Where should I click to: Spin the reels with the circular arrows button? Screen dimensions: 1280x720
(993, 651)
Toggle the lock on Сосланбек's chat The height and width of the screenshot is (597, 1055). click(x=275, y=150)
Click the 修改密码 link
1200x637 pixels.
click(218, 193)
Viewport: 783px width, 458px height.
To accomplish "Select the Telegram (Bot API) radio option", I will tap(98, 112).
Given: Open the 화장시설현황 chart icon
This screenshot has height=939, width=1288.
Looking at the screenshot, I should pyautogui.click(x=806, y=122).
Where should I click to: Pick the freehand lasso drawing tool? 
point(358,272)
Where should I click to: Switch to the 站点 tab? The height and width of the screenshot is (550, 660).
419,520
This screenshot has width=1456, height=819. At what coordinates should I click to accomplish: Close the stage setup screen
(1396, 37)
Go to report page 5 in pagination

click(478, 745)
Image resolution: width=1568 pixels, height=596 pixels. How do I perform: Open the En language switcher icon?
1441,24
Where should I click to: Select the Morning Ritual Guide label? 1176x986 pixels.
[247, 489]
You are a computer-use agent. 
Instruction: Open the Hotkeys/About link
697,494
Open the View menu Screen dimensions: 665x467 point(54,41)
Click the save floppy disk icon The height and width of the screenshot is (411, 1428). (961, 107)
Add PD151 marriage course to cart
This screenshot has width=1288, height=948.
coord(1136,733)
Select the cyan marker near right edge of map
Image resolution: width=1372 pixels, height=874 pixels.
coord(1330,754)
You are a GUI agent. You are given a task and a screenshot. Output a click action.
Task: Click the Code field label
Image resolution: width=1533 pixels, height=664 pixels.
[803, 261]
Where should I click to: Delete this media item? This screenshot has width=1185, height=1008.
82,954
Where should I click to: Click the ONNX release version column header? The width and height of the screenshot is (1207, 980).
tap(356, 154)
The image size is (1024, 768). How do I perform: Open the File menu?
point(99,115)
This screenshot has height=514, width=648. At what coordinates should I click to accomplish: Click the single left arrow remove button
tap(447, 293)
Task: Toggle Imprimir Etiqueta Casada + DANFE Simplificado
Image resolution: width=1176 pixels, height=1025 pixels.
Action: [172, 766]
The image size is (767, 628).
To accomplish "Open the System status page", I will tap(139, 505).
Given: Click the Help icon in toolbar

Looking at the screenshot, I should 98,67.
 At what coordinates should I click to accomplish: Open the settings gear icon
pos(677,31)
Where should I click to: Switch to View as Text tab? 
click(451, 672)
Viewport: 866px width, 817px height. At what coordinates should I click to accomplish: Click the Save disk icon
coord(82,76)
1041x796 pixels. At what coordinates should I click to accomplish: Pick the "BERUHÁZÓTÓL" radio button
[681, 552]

++++++++

Exercise prompt
The range runs from the line above containing "Image resolution: width=1533" to the line containing "Task: Toggle Imprimir", inclusive. Restate those lines word for word and no others.

Response to this task
Image resolution: width=1533 pixels, height=664 pixels.
[803, 261]
Where should I click to: Delete this media item? This screenshot has width=1185, height=1008.
82,954
Where should I click to: Click the ONNX release version column header? The width and height of the screenshot is (1207, 980).
tap(356, 154)
The image size is (1024, 768). How do I perform: Open the File menu?
point(99,115)
This screenshot has height=514, width=648. At what coordinates should I click to accomplish: Click the single left arrow remove button
tap(447, 293)
Task: Toggle Imprimir Etiqueta Casada + DANFE Simplificado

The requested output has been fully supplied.